На площади у подножия Древа собралась толпа. Муравьи, пчелы, даже несколько жуков низшего ранга. Они не бунтовали. Они просто стояли и молча смотрели наверх, на ветви, где сидели обессиленные, похудевшие цикады. И это молчание было страшнее любого крика.
Сир Кастальный, бледный, с потухшими мембранами, выполз из своей камеры. Он увидел эту безмолвную толпу, эти тысячи пар глаз, полких не злобы, а вопроса. И он понял, что проиграл. Он попытался издать звук, любой звук. Из его горла вырвался лишь жалкий, сиплый писк, похожий на предсмертный хрип.
И тогда из толпы вышел тот, кого никто не замечал. Старый, подслеповатый жук-могильщик по имени Копр. Он всегда молчал. Его работа была тихой.
Он поднял голову и посмотрел прямо на Сира Кастального.
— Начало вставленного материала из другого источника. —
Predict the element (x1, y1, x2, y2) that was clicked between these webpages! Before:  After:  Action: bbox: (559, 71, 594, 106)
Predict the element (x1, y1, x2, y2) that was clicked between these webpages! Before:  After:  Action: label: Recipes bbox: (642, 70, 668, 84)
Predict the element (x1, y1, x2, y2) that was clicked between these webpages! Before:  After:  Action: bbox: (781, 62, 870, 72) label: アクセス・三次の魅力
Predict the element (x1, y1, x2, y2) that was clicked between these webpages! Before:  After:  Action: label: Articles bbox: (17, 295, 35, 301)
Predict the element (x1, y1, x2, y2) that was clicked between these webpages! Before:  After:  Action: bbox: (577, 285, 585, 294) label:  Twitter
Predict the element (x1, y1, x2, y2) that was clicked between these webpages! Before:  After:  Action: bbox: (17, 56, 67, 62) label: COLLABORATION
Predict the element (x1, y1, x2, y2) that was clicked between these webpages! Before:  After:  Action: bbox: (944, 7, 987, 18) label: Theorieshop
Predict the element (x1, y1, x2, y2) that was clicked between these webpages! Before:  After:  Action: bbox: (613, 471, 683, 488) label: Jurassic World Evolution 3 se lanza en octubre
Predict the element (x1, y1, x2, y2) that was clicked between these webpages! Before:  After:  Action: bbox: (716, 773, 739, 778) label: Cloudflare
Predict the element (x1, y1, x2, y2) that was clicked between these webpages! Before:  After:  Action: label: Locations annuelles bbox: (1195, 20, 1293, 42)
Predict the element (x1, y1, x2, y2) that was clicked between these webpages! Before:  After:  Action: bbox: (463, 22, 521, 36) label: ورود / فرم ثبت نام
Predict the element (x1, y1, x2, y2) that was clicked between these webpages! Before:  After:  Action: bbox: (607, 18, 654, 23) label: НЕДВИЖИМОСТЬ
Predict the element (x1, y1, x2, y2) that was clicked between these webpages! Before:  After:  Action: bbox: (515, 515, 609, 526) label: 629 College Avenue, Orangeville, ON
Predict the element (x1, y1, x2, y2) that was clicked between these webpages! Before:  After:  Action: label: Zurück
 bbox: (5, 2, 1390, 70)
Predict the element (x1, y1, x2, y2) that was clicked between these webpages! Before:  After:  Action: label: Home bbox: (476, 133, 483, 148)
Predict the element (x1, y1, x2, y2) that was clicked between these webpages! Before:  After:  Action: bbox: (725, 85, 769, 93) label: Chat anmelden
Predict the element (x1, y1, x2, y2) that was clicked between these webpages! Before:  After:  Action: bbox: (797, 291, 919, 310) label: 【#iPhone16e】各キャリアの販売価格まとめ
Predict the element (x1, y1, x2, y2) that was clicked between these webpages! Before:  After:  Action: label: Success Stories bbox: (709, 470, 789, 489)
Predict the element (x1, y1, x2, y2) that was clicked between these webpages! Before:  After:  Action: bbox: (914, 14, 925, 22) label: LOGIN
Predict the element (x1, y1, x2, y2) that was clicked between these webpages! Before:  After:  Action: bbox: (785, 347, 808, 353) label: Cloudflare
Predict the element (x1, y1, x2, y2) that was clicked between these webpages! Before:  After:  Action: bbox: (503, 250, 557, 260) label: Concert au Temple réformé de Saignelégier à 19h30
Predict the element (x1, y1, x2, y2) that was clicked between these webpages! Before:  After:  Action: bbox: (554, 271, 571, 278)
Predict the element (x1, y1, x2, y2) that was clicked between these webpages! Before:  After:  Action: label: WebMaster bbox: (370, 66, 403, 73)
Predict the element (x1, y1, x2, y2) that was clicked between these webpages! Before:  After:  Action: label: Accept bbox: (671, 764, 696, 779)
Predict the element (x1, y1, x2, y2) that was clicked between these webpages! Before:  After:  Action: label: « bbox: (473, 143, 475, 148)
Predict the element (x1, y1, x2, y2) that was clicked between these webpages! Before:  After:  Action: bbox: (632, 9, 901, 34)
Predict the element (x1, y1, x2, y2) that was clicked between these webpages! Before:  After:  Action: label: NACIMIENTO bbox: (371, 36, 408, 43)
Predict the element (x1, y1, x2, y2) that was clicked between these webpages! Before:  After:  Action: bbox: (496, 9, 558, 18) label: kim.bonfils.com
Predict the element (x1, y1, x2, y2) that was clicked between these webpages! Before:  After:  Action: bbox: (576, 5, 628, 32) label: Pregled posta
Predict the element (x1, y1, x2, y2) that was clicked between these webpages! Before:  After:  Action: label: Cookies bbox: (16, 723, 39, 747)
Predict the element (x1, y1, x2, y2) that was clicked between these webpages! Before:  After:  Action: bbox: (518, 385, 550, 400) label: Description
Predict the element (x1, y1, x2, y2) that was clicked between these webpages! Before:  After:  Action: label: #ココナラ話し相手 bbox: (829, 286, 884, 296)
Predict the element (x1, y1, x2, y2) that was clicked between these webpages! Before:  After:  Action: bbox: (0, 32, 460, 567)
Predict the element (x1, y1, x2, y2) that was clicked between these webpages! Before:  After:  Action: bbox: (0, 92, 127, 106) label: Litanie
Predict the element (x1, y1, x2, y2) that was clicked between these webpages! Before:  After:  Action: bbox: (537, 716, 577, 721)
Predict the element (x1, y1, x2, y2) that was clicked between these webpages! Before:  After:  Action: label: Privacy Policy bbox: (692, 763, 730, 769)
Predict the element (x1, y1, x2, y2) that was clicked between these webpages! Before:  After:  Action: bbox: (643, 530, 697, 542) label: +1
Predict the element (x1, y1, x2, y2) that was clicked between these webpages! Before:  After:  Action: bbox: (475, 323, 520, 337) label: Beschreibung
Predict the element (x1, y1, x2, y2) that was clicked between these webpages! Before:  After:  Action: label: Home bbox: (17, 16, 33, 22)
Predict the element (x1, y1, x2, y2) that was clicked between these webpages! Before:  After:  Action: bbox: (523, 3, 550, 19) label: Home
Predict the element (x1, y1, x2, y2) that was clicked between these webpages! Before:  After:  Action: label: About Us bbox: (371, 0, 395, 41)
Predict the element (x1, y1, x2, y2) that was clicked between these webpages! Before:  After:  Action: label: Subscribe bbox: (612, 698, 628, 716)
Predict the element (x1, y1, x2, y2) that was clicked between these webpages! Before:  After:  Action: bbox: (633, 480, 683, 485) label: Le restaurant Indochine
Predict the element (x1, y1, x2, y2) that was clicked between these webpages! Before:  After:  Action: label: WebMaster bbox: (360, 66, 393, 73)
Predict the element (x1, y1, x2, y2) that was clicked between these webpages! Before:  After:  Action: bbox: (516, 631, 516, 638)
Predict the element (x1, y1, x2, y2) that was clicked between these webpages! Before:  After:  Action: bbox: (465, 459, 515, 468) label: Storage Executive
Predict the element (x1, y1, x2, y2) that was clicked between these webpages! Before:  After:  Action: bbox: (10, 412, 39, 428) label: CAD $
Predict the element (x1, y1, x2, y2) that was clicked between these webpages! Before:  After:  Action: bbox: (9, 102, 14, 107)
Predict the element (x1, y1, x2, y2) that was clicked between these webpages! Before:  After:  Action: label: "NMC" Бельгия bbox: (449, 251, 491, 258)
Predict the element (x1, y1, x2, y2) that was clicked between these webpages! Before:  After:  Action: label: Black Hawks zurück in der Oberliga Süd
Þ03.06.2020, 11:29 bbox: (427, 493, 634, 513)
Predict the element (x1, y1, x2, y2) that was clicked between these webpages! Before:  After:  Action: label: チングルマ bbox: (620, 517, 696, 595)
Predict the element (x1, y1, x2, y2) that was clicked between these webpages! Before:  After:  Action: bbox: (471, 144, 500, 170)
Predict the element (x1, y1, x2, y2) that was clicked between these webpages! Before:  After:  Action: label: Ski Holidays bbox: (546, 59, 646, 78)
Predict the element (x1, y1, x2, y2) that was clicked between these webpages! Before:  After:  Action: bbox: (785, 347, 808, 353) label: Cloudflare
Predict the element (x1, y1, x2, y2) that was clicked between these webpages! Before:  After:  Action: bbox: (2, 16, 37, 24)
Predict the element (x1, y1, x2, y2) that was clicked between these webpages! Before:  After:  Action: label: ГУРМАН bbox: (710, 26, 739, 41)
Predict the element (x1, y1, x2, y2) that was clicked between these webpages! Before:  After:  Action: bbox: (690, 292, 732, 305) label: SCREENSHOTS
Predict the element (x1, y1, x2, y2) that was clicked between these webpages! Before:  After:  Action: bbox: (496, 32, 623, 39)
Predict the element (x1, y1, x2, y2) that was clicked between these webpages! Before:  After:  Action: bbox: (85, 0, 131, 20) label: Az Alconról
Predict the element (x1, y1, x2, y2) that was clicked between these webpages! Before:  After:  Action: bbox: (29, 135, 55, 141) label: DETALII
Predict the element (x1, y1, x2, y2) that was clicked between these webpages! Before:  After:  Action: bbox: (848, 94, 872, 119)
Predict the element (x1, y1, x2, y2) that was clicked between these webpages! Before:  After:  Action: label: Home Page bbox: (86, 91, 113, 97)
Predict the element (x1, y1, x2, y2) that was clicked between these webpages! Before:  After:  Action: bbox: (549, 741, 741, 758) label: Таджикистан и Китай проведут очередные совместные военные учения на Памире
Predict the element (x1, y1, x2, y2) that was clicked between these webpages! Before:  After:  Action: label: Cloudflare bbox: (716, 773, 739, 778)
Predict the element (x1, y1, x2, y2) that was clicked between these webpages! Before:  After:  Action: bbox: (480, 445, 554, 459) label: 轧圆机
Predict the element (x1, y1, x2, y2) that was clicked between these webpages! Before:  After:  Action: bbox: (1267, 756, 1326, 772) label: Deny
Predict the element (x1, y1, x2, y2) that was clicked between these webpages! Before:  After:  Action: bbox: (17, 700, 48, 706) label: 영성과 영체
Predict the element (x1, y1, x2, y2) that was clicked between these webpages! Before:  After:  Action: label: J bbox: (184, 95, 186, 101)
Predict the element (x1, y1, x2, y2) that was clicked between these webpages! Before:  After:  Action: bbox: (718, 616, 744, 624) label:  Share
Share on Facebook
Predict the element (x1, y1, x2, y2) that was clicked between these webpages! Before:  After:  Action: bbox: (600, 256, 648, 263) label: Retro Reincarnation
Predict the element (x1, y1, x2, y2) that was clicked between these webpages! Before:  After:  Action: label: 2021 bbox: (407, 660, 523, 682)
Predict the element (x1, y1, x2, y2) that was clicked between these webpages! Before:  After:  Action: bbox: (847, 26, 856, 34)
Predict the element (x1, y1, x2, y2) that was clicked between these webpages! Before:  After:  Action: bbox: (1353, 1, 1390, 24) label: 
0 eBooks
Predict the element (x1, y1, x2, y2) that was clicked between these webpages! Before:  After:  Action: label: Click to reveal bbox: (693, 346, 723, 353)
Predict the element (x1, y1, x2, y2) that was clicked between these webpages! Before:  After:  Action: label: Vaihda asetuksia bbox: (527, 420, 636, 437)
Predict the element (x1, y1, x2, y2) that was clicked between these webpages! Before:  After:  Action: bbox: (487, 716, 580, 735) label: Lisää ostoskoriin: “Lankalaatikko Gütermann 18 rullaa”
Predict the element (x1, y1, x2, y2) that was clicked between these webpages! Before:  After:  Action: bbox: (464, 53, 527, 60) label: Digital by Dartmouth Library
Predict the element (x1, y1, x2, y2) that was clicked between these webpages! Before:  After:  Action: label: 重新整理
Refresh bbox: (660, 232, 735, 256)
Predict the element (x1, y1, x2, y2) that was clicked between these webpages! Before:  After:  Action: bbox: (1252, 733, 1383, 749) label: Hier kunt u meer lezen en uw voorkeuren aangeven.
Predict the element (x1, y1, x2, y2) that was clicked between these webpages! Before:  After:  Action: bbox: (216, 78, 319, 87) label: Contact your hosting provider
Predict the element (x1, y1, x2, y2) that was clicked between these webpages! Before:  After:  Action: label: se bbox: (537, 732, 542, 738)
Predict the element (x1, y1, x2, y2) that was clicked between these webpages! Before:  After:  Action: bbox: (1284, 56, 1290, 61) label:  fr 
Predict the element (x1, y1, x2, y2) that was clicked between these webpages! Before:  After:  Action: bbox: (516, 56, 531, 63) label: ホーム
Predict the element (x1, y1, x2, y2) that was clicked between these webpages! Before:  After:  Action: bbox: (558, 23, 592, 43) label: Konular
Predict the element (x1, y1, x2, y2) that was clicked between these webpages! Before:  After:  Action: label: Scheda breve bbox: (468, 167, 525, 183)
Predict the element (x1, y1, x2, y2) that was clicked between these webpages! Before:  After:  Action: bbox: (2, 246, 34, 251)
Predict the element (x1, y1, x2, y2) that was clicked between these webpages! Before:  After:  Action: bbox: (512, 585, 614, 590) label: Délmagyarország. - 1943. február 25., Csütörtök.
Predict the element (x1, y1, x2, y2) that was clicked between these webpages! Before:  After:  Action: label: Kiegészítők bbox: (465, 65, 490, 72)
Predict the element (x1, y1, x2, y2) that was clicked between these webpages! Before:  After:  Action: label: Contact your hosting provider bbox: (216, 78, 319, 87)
Его голос был тих, скрипуч, но в звенящей тишине его услышали все.
«Я копал яму для умершего личинка, – сказал Копр. – И наткнулся на корень Древа. Он сгнил. Весь. Изнутри. Держится на одной коре».
Он не кричал. Он не обвинял. Он просто констатировал факт. И этот факт, прозвучавший в гробовой тишине, прозвучал громче любого гула цикад.
Началась паника. Но не разрушительная, а странная, тихая. Жуки-бюрократы метались, пытаясь издать указ против тишины, но указы тонули в безвоздушном пространстве. Муравьи перестали работать и сели, уставившись в землю. Кто-то заплакал.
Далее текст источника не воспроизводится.